Founders should leverage startups as a business strategy. The ESOP policy should be designed with the intention to grow and grow fast. Every stage of the startup lifecycle is a stage of growth and ESOPs can be goof catalysts at every stage. “As the company grows, the ESOP pool size should shrink. More ESOPs should be offered in early stages than in late stages,” says Hari.
- Early Stage – Aggressive ESOP Play
In early stages (seed and angel rounds), companies are generally less liquid. They might not have adequate resources to hire C-Suite executives and other employees who are critical to business growth. In such cases, founders should offer ESOPs aggressively as they will have a lower cash component to offer. ESOP grants can be heavy and the policies should be flexible. Attracting employees is the main motive in this stage.
- Growth Stage – Aggressive cash play
Satheesh says, “By the time a startup raises a Series A or B round, the business has grown. Founders should try to match the cash expectations of employees and restrict ESOPs to those employees who are extremely valuable.” ESOP grants can go down and cash components should rise. ESOPs should be offered to employees as rewards. In this phase, the retention of out-performing employees becomes the key to growth. Employees who were not granted ESOPs on joining must be offered equity options now, provided they are drivers of the business.Abhiraj Bhal, the co-founder of UrbanCompany, says in a webinar, “In the growth stage, founders should leverage ESOPs to solve business problems – they should make the right hires! And, also founders should be careful with ESOPs at this stage as valuations are really high. Offer ESOPs when it is of utmost necessity.”

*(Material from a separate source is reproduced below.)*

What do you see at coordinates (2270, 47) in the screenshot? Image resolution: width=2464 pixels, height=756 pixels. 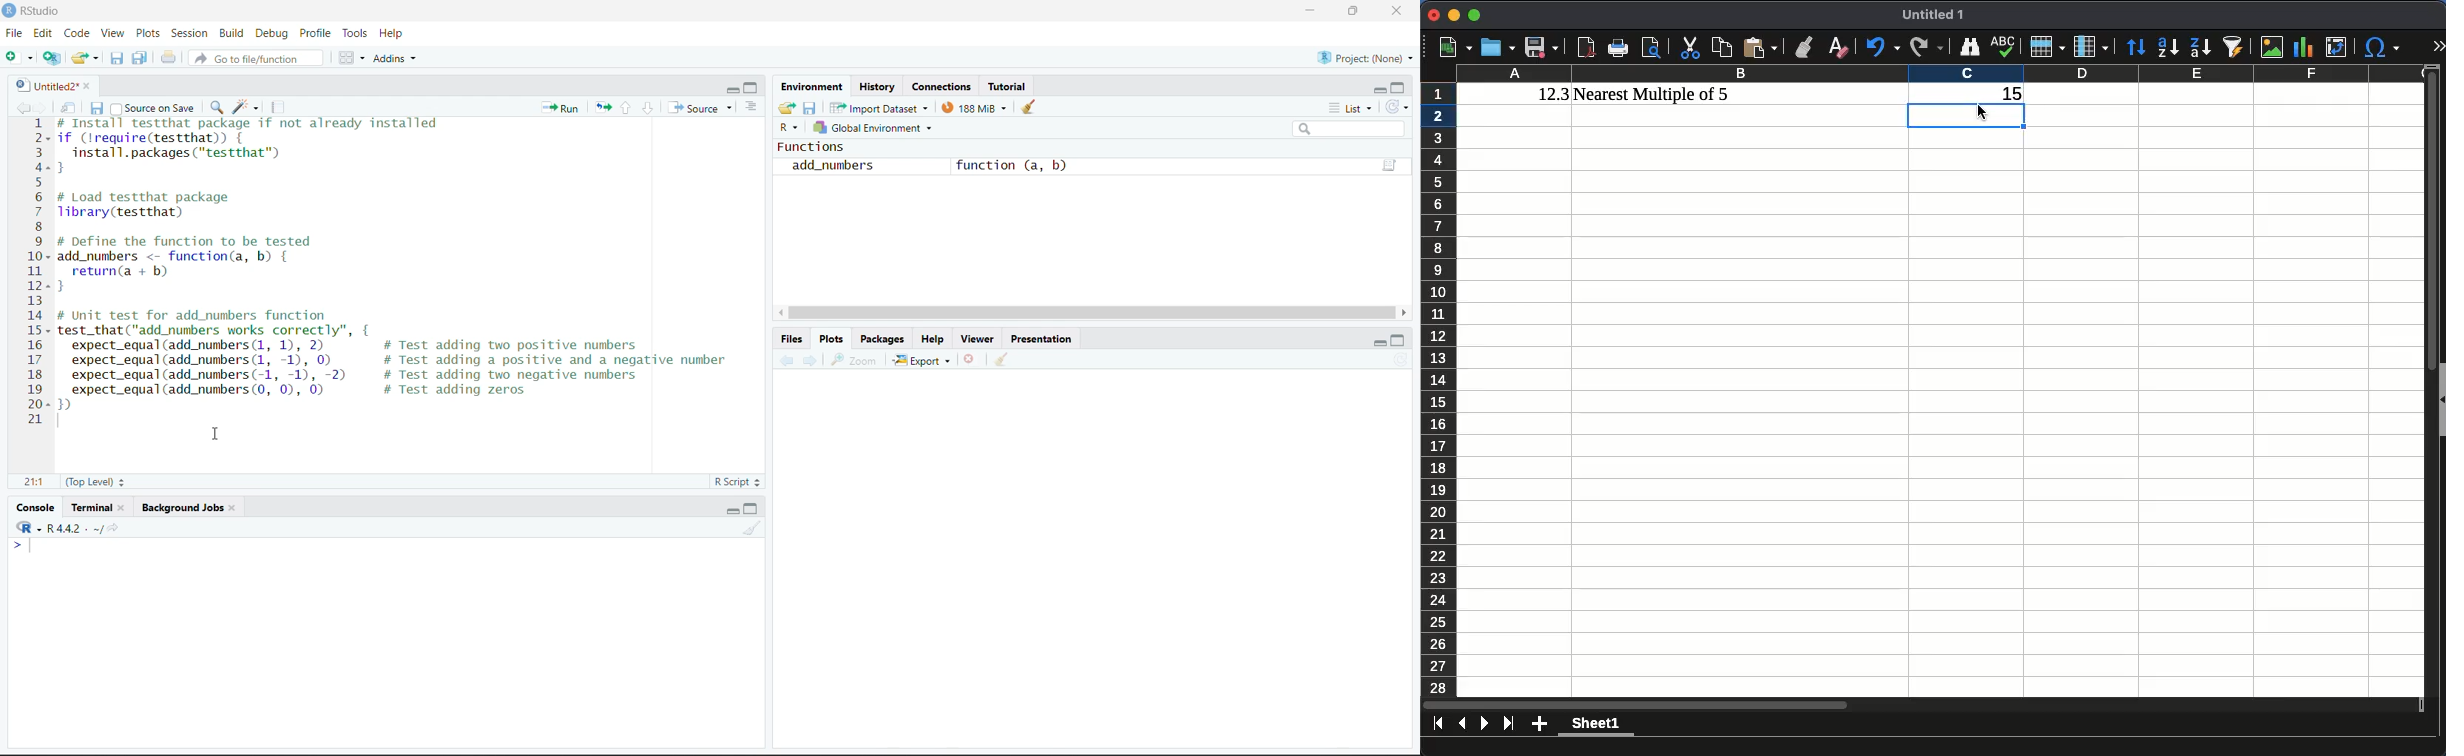 I see `image` at bounding box center [2270, 47].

- Maturity Stage – Balanced ESOP and cash play
After raising a Series B round, startups come to a mature stage. In these later stages, both the cash component and the ESOP pool are most likely balanced. At this stage, Satheesh suggests that founders should increase performance-based ESOP grants. As the cash component is high, ESOPs need not be offered until absolutely necessary. It is also important to know that in later stages the valuation of the company is high, meaning the Fair Market Value (FMV) of each ESOP would also be very high. For this reason, founders should have a balanced view of the rewards that are to be offered to employees for performance.Deepak Abbot, a former VP at Paytm and now a founder (in stealth mode) says in a webinar, “Many unicorns have been built on the foundation of a strong and strategized ESOP policy. Founders should understand ESOPs thoroughly and incorporate them to foster a positive work culture.” Also, it is important to understand that stock options combine the founder’s motives of profit and private ownership with the desire of employees to share in the wealth they help create. A wisely strategized ESOP plan can be the silent navigator in the startup’s success story.